The restaurant is run by brothers Paul & Mark Trevaud and the emphasis is on great food and great service - sounds simple but as other restaurants have proved, hard to achieve. Paul as front of house makes it look effortless while Mark in the kitchen puts his stamp on wonderful ingredients. The menu was so interesting that it was hard to choose.... Eithne opted for the slowcooked pork belly as a starter - a dish with moist pork, beautifully presented while I couldn't say no to the rustic tomato soup which came drizzled with pesto and scattered cheese over it. Rustic meant chunky and for once, I loved a soup that had bits in it. My mum would have said, it taste like a tomato should taste. For mains, we were in trouble - so many good sounding dishes... although the menu is not overcrowded, the choice is hard. Finally, Eithne went for the bakes hake that came with a curried beurre blanc - a nice hint of curry, hardly there went so well with the hake that you could believe they were married. I was not able to choose between the pumpkin lasagne and the forrest mushroom risotto.... so I was offered a combo.... I was in heaven.
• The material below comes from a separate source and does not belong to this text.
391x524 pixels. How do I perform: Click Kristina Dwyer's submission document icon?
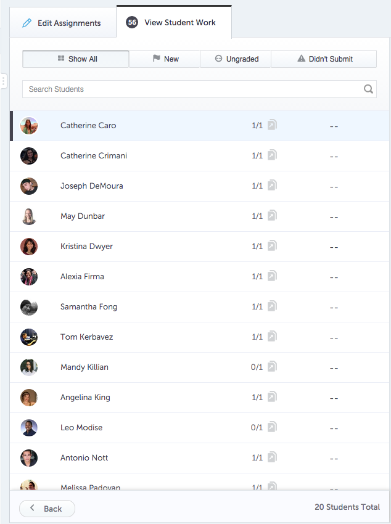coord(272,246)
The pasta for the lasagne, I learned was made by the chef..... he could be Italian for all I know rather than being a hardcore Kerry Man. The lasagne was cooked perfectly, the sweetness of the pumpkin went so well with the tomato based sauce mingled with cream and mild cheese.... I was in heaven.... but hey, we still have the risotto...... these days, loads of people say they are using wild mushrooms and you wonder where the taste of mushrooms went on vacation - not here, the risotto was perfectly cooked, not too hard, not too soft and the mushrooms gave the rich, dark earthy flavour they are suppose to have.
Paul recommended a lovely bottle of white Rioja - a perfect suggestion as it was light enough not to interfere with the fish but strong enough to handle the mushrooms.
Desserts???? I don't know as we were both happily full and skipped the dessert in favour of a drink afterwards in the pub opposite to the restaurant. But here is the funny part - Paul Trevaud is a YouTube star with his own cooking channel - he even appeared on the Saturday Show once to talk about his 'hobby' to cook at the most crazy locations, may it be on top of a tree cooking a quail, or top of a snow-covered mountain in his t-shirt. I will definitely be back soon - this restaurant makes Killarney a destination for foodies - I am sure there are more but I think Trevaud's is unique.